14.4 Wilcoxon signed rank test

14.4.1 Introduction

The non-parametric equivalent to the paired-samples t-test is the Wilcoxon signed-rank test. The sign and rank part of the test’s name comes from how the test statistic is calculated. We won’t deal too much with the mechanics of doing this, but it involves three main steps:

  1. Calculate the difference between condition 1 and condition 2
  2. Rank each difference based on its absolute value (i.e. disregard whether it is positive/negative)
  3. Add up each set of signed differences (i.e. add all the positive differences together, and add all the negative ones together). The test statistic is the minimum of the two.

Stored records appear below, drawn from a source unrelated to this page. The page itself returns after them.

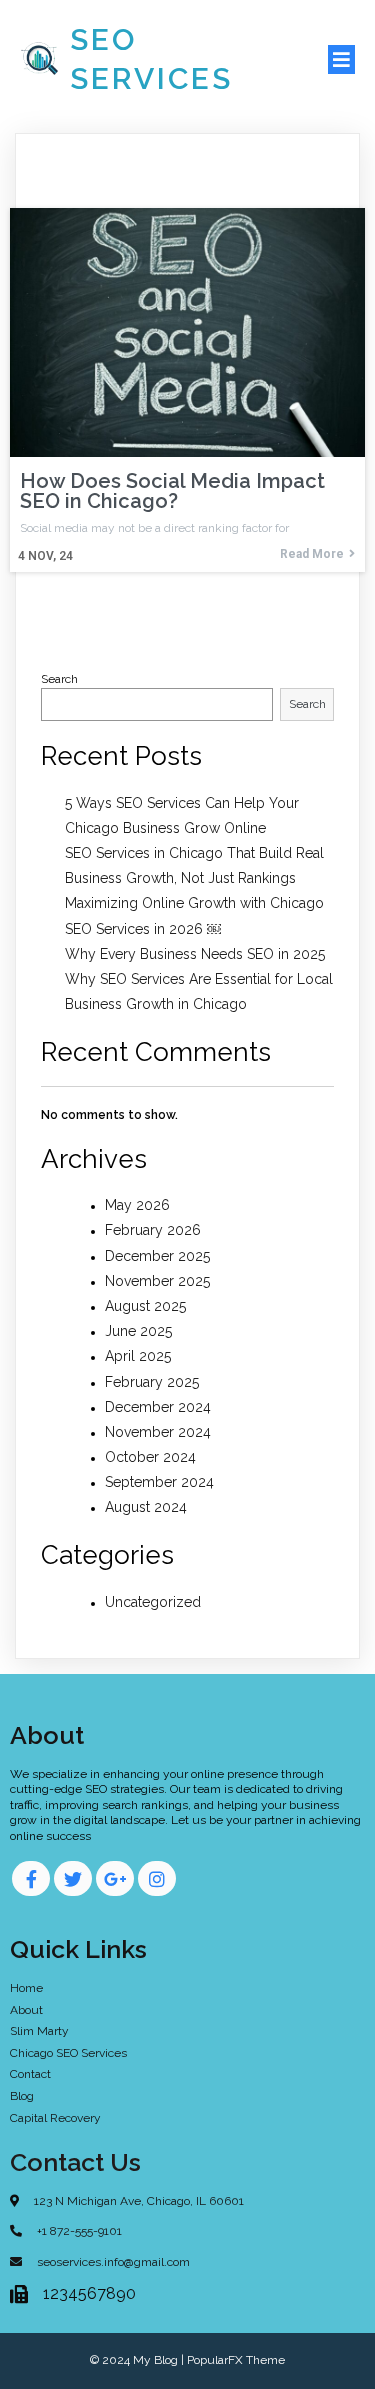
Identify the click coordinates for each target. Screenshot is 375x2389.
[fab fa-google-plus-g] (115, 1878)
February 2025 (152, 1382)
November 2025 (157, 1281)
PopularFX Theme (236, 2360)
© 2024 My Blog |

In essence, the maths is exactly the same as a regular paired-samples t-test (i.e. it is a one-sample test on the differences between groups), but just using ranks this time rather than means. The Wilcoxon signed-rank test can be used to test whether the medians differ between the two conditions (i.e. it’s appropriate to hypothesise this here). Like the other non-parametric tests, it is a test that is free from assumptions about distributions.

14.4.2 Example

In the wages dataset, there are wages between 1980 and 1987. Did the median wage change between these two years? Here are our descriptives:

wages_wide <- wages %>%
  select(nr, year, wage) %>%
  pivot_wider(
    id_cols = nr,
    names_from = year,
    values_from = wage,
    names_prefix = "wage_"
  )

Recall that in a paired-samples t-test, the normality assumption refers to whether the differences between the two conditions are normally distributed. We can test this in the usual two ways: 1) with a normality significance test, and 2) by assessing a Q-Q plot. Here is the former, to show what a non-normal dataset might look like:

shapiro.test(wages_wide$wage_1980 - wages_wide$wage_1987)
## 
##  Shapiro-Wilk normality test
## 
## data:  wages_wide$wage_1980 - wages_wide$wage_1987
## W = 0.88454, p-value < 2.2e-16

As we can see, the test is significant (Shapiro-Wilks’ W = .885, p < .001) - naturally, a tell-tale sign that this data aren’t normally distributed. This would be a good example to use Wilcoxon signed-rank tests over a regular paired t-test.

14.4.3 Output

The setup for a signed-rank test in R again uses the same syntax as the regular t.test() function for a paired test - meaning that we can either give it the two separate columns with paired = TRUE, or use Pairs(a, b) ~ 1 notation. For simplicity we’ll just do the former:

wilcox.test(wages_wide$wage_1980, wages_wide$wage_1987, paired = TRUE)
## 
##  Wilcoxon signed rank test with continuity correction
## 
## data:  wages_wide$wage_1980 and wages_wide$wage_1987
## V = 15096, p-value < 2.2e-16
## alternative hypothesis: true location shift is not equal to 0

As mentioned on the previous page, we can also use our rank_biserial() function the same way to calculate an effect size for this paired test:

rank_biserial(wages_wide$wage_1980, wages_wide$wage_1987, paired = TRUE)

Here is our output. Our test is clearly significant, so we can reject the null and say that wages in 1987 were higher than wages in 1980 (W = 15096, p < .001). Our effect size is also large this time (and negative, indicating that wages were higher in 1987 than 1980).